* **Text passage**:
.....
APPROVAL OF THE APPELLATE DIVISION

SUPERIOR COURT OF NEW JERSEY

APPELLATE DIVISION

DOCKET NO. A-4082-06T24082-06T2

 

DIANE REDVANLY,

Plaintiff-Appellant,

v.

AUTOMATED DATA PROCESSING, INC.,

and RICHARD FEENEY,

Defendants-Respondents.

__________________________________________

 

Argued October 29, 2008 - Decided

Before Judges Rodr guez, Payne and Waugh.

On appeal from the Superior Court of New Jersey, Law Division, Hudson County, Docket No. L-4753-03.

John L. Shahdanian II argued the cause for appellant (Chasan, Leyner & Lamparello, attorneys; Mr. Shahdanian, of counsel and on the brief).

Dennis Calo argued the cause for respondents (Calo Agostino, attorneys; Mr. Calo, on the brief).

The opinion of the court was delivered by

RODR GUEZ A. A., P.J.A.D.
.....
* **Records**:
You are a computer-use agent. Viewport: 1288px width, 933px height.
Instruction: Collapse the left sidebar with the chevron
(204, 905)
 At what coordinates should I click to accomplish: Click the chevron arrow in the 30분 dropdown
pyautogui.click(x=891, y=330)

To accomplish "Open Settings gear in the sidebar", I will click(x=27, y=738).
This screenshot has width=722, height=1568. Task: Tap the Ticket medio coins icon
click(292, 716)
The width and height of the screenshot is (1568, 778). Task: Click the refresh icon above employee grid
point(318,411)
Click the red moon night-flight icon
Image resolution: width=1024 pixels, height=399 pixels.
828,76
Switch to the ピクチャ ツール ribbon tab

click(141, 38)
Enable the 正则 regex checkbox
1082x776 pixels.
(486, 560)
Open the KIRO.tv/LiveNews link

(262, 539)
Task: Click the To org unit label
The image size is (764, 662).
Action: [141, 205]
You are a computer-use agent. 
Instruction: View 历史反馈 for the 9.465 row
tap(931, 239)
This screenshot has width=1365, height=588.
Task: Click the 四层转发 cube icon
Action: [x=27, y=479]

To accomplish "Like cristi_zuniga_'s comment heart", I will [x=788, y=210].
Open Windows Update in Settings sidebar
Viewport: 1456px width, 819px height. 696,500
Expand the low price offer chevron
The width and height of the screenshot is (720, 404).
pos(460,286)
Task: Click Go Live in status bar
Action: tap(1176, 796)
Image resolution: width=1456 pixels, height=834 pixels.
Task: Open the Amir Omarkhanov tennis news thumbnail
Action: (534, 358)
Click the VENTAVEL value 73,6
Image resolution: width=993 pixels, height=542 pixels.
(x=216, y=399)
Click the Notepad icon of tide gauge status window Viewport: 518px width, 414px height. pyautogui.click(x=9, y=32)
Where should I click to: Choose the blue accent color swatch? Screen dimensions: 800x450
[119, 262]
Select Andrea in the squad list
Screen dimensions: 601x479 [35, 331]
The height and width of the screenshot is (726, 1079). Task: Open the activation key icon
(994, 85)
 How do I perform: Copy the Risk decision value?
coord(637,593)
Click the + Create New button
.....
* **Task instructions**: Reproduce the appellate case heading verbatim, starting with the words "Defendants-Respondents." and ending after "Docket No. L-4753-03.".

* **Exercise solution**:
Defendants-Respondents.

__________________________________________

 

Argued October 29, 2008 - Decided

Before Judges Rodr guez, Payne and Waugh.

On appeal from the Superior Court of New Jersey, Law Division, Hudson County, Docket No. L-4753-03.